Segment Open

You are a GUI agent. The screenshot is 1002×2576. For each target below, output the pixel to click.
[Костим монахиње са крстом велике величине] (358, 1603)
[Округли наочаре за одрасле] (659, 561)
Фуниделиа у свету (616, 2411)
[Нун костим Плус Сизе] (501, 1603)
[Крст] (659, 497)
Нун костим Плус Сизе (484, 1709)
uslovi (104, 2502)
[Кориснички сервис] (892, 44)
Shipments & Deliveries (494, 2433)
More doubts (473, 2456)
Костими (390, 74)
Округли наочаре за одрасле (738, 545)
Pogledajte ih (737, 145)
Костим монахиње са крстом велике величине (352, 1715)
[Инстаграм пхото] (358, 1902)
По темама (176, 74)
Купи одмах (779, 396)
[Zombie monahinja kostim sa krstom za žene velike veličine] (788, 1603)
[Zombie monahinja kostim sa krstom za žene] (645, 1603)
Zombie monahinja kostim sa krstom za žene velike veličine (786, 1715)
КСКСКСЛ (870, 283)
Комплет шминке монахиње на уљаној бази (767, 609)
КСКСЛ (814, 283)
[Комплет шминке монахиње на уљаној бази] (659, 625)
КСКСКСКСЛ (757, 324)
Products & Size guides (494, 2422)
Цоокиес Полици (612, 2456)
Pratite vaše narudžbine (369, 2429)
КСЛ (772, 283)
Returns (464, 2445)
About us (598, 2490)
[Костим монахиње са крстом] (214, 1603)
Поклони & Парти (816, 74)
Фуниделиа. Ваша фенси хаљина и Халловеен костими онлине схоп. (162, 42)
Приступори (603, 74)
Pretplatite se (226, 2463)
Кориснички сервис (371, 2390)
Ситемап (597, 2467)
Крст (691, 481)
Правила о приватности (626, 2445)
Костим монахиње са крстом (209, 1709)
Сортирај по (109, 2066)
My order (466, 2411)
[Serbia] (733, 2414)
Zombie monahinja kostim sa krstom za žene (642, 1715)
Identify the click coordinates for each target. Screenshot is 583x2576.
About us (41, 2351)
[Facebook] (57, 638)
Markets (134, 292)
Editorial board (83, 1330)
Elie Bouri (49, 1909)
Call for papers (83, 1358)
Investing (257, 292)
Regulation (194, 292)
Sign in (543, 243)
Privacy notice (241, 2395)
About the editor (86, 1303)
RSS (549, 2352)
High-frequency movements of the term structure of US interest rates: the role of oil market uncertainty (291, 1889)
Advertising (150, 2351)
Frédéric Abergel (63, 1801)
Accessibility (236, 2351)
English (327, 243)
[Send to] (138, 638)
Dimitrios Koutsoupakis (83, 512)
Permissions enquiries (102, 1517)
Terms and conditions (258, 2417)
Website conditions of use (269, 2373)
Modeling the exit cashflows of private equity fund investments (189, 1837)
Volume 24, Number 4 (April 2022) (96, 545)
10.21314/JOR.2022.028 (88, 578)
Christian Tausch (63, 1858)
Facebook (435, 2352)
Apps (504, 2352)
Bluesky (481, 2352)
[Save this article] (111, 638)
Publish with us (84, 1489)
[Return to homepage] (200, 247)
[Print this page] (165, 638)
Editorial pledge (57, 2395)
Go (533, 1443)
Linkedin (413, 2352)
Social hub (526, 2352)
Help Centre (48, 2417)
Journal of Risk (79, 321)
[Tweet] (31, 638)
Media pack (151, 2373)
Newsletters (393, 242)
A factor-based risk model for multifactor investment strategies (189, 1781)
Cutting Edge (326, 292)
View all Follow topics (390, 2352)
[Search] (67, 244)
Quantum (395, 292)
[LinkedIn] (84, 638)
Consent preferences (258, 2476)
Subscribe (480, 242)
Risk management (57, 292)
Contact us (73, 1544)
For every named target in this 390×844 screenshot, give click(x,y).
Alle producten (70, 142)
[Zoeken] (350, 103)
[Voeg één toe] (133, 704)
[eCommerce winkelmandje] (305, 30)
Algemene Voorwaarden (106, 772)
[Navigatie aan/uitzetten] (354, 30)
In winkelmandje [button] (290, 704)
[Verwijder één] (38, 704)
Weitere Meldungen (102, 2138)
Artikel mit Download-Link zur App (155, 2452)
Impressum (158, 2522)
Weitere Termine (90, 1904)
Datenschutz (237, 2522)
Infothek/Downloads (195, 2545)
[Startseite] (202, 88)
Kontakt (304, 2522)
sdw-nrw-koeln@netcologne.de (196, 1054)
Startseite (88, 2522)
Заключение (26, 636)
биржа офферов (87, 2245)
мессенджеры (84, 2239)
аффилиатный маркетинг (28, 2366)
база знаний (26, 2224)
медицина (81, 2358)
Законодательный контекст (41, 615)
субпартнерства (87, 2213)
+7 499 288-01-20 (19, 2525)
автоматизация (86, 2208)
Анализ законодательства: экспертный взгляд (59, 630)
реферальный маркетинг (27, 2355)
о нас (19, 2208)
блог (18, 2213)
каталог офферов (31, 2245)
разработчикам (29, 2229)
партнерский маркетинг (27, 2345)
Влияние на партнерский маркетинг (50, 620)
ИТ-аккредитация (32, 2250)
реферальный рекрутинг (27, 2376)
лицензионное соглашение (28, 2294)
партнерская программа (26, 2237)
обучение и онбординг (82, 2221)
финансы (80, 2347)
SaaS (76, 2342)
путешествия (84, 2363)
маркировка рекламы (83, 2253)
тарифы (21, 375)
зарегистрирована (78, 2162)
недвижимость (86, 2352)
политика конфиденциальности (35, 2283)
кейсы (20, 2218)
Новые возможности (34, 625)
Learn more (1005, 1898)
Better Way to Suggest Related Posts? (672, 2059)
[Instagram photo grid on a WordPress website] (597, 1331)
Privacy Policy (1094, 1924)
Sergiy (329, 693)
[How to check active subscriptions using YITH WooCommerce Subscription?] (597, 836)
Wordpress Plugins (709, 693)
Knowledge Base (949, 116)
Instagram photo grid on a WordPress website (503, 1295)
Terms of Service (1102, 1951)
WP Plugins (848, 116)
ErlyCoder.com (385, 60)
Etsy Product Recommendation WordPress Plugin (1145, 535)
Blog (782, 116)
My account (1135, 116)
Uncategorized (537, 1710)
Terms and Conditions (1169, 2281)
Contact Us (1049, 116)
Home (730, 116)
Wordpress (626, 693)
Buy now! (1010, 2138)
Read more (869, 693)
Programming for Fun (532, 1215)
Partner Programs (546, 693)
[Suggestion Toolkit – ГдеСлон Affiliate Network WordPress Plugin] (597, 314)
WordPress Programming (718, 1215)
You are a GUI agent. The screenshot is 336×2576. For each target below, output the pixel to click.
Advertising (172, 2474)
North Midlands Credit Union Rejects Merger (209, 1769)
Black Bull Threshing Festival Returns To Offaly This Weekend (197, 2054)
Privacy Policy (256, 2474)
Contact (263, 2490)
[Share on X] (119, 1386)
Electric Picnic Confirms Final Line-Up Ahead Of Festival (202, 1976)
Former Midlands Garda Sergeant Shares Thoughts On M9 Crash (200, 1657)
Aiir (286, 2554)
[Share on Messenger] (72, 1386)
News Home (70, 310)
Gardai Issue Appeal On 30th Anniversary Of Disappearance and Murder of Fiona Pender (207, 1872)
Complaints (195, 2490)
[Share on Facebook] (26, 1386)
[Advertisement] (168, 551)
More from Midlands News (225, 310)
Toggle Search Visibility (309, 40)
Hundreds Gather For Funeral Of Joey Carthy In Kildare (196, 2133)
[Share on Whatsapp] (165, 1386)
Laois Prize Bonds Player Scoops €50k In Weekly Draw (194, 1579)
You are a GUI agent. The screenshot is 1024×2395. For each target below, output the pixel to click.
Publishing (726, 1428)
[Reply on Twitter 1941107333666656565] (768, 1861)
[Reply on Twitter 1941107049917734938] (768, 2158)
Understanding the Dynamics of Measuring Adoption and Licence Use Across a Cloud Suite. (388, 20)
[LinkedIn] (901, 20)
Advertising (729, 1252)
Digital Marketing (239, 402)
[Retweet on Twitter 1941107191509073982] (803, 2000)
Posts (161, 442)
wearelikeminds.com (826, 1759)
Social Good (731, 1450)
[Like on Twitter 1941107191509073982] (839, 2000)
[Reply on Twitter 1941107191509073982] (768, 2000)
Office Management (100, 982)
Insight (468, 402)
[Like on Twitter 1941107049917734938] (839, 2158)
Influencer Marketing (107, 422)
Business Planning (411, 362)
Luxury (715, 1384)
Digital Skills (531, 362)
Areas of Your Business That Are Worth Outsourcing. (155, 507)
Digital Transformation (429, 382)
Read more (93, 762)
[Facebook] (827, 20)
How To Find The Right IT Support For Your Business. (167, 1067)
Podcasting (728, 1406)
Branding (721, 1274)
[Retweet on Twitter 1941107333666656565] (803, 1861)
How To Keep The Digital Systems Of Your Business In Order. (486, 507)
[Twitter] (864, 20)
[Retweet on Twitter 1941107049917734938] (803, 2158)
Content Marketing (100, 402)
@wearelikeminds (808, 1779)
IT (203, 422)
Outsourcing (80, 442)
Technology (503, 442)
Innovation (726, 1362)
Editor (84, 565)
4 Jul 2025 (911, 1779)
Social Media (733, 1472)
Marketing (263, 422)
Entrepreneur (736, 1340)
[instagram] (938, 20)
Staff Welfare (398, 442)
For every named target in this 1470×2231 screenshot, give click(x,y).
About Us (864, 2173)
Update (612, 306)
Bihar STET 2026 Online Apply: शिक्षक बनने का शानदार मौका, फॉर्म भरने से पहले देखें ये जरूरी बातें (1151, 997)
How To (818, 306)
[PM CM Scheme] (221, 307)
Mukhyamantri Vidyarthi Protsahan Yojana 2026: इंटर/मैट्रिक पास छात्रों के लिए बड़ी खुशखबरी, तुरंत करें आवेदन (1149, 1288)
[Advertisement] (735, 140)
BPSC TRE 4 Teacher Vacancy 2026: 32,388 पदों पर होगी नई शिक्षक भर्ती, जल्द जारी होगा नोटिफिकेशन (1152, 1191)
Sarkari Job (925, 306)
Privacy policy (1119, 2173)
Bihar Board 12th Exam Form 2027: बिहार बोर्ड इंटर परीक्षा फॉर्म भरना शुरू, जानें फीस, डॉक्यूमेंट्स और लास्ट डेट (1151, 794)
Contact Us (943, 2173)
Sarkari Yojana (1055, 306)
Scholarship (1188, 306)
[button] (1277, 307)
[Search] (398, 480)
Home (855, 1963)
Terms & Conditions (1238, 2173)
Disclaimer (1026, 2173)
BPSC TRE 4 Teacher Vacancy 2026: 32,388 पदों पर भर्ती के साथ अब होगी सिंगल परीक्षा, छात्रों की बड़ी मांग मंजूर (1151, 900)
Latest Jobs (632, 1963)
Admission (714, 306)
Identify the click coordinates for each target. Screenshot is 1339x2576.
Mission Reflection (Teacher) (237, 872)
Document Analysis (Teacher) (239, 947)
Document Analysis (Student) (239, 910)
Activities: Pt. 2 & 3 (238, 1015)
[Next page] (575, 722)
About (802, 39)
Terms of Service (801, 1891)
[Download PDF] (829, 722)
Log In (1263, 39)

Segment Closed

» **Task description**:
Using the material above, transcribe exactly the lines from the line with "Pratite vaše narudžbine (369, 2429)" to the line with "[Return to homepage] (200, 247)"; both count, and nothing else goes in.

» **Reply to the task**:
Pratite vaše narudžbine (369, 2429)
КСЛ (772, 283)
Returns (464, 2445)
About us (598, 2490)
[Костим монахиње са крстом] (214, 1603)
Поклони & Парти (816, 74)
Фуниделиа. Ваша фенси хаљина и Халловеен костими онлине схоп. (162, 42)
Приступори (603, 74)
Pretplatite se (226, 2463)
Кориснички сервис (371, 2390)
Ситемап (597, 2467)
Крст (691, 481)
Правила о приватности (626, 2445)
Костим монахиње са крстом (209, 1709)
Сортирај по (109, 2066)
My order (466, 2411)
[Serbia] (733, 2414)
Zombie monahinja kostim sa krstom za žene (642, 1715)
Identify the click coordinates for each target. Screenshot is 583x2576.
About us (41, 2351)
[Facebook] (57, 638)
Markets (134, 292)
Editorial board (83, 1330)
Elie Bouri (49, 1909)
Call for papers (83, 1358)
Investing (257, 292)
Regulation (194, 292)
Sign in (543, 243)
Privacy notice (241, 2395)
About the editor (86, 1303)
RSS (549, 2352)
High-frequency movements of the term structure of US interest rates: the role of oil market uncertainty (291, 1889)
Advertising (150, 2351)
Frédéric Abergel (63, 1801)
Accessibility (236, 2351)
English (327, 243)
[Send to] (138, 638)
Dimitrios Koutsoupakis (83, 512)
Permissions enquiries (102, 1517)
Terms and conditions (258, 2417)
Website conditions of use (269, 2373)
Modeling the exit cashflows of private equity fund investments (189, 1837)
Volume 24, Number 4 (April 2022) (96, 545)
10.21314/JOR.2022.028 (88, 578)
Christian Tausch (63, 1858)
Facebook (435, 2352)
Apps (504, 2352)
Bluesky (481, 2352)
[Save this article] (111, 638)
Publish with us (84, 1489)
[Return to homepage] (200, 247)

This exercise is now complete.